Native or Hybrid mobile app? - rajlalwani

Hi,<p>I am building a team on mobile technology. I have an option to groom the team on native technologies or go with hybrid. The argument for both is equally convincing. Could you please based on your experience recommend one to us.
Thanks
======
seyfulislam
I had to make a decision a few days ago, and I decided to go with Ionic
framework. We are in a very early stage of building our very own startup with
a team of 3 persons of which I am the sole developer. Because of this, things
that effect my decisions may be a bit different than yours.

Questions that you should ask yourself (And my answers in paranthesis)

1\. Do I need to develop for Android, iOS and other platforms at the same time
or near future? (YES)

2\. Do I have expertise on any? (YES for Android, goddamn NO for iOS)

3\. Do I have time to gain experience for the domain? (NO, expected to build
an MVP for Android and iOS in 1 month, while continuing a full-time job)

4\. Am I going to develop a dumb client or some heavy tasks are going to be
processed by the app? (A dumb client which will make some API requests)

5\. Do I have excellent web development skills? (Yeah)

All questions are important, but the answer of the 4th may push you to go
native if you are doing some things that would make use of CPU/Memory as
efficient as possible.

Also the Cordova or Ionic or any other similar frameworks are just a
painkiller which does not solve a problem but hide the problem, which is
lacking native app development skills/time. Except for a few examples, there
is no app that is used by millions which are not native.

------
oaksagelew
Ionic is OK but has its limitations. Its CSS components are not all that
pretty, compared to those from, sat, SemanticUI or other CSS frameworks. And
it's not easy at all to integrate other CSS frameworks. Also, current Ionic
does not support Angular 1.3, although its next beta release will, but not
clear when it'll be released. You lose a lot of functionality by not having
Angular 1.3.

I'd seriously look at two relatively new frameworks: AppGyver, which looks
fantastic - so much so that I may switch tools/frameworks on a start-up
product. Or, Telerik's NativeScript looks really promising, but it won't be
ready for production use until 05/15.

Take a hard look at frameworks before committing to one - esp. Ionic. It
looked really good, which is why I, as lead dev in a consumer-oriented
startup, chose it for our hybrid app. But, after several months of working
with it, its warts become evident.

My $0.02.

------
NicoJuicy
If you need fast prototyping and your team has experience with webdesign, you
should go with something like Cordova / Ionic / ...

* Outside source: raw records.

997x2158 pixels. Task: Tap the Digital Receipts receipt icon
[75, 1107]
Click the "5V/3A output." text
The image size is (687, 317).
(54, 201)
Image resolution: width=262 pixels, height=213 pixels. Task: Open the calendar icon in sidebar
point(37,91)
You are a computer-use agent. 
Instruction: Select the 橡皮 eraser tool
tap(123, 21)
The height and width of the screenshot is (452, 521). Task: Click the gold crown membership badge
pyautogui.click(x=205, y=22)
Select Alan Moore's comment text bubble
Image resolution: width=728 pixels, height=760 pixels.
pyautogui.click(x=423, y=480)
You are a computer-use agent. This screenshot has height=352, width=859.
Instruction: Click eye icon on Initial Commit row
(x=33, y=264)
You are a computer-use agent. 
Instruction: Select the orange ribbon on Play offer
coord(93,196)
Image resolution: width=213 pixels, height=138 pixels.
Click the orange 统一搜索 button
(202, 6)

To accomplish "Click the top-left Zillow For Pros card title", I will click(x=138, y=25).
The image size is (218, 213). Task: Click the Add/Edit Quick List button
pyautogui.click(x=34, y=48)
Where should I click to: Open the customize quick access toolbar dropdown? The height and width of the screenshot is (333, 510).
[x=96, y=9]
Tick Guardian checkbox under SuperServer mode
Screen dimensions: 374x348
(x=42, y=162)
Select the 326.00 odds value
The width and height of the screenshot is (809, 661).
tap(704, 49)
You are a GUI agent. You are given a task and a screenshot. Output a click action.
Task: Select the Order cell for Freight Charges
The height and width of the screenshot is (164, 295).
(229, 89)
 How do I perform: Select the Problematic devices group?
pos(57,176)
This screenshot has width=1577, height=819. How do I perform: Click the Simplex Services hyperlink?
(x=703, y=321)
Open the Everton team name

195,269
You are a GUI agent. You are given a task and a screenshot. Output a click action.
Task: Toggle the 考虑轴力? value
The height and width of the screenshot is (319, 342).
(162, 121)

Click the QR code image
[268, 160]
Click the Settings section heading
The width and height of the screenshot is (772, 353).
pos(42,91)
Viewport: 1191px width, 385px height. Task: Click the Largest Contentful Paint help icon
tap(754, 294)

If you need a lot of native features, you could create the native app
afterwards.

Ask your team what they think, do they have experience with Android / iOS?

------
joshcrowder
I've spent the last year managing the build of 5 Hybrid apps predominately for
Android. The workflow from a development perspective is great, really you cant
ask for more, being able to write html/css/js is a huge win for the team of
mainly backend/frontend developers.

Although - I wouldn't recommend it for every app. Our apps are enterprise
focused business apps, mainly forms and data. We have built a social - B2C app
before but the results were not as good as we'd hoped. It does still feel like
a hybrid app opposed to native.

My advice - If its an app focused on data and forms then yes go hybrid, if you
want to do something different go native.

------
Avalaxy
I'd take a look at Xamarin and/or Xamarin Forms. It's really good and allows
you to build native apps for iOS, Android an Windows Phone with just 1
codebase. It can save tons of money.

Xamarin Forms is taking it all a bit further than the other Xamarin offers
because Forms even allows you to build 1 UI using generic concepts that will
be rendered in the style of the platform that's running the code. I have to
warn you though: Forms is still pretty new and buggy. The concept is really
really good and it does work pretty well, but it's just not mature enough for
big applications.

------
CmonDev
You can hire cheaper JavaScript developers, so hybrid could be interesting in
that respect. Otherwise just go for quality => native. Also native doesn't
mean multiple code-bases, if your team is interested in functional programming
you can do Xamarin + F#/C#.

------
rajlalwani
My team is good with Ruby on Rails and other web tech. They can pick up
Android and I will be iOS guy... but, I would rather keep it simple for now.
We have developed an app using Ionic but I am not happy with its perf.

------
rajlalwani
My Team is good in Ruby... So, I have an option of Roboto (Android) and
RubyMotion (for iOS)... Would highly appreciate if some can please share any
experience on them?

------
morenoh149
vote for Ionic here. There's simply so much value add from being able to apply
the knowledge you have in the front-end to a mobile app. Plus the ability to
deploy to android and iOS at the same time.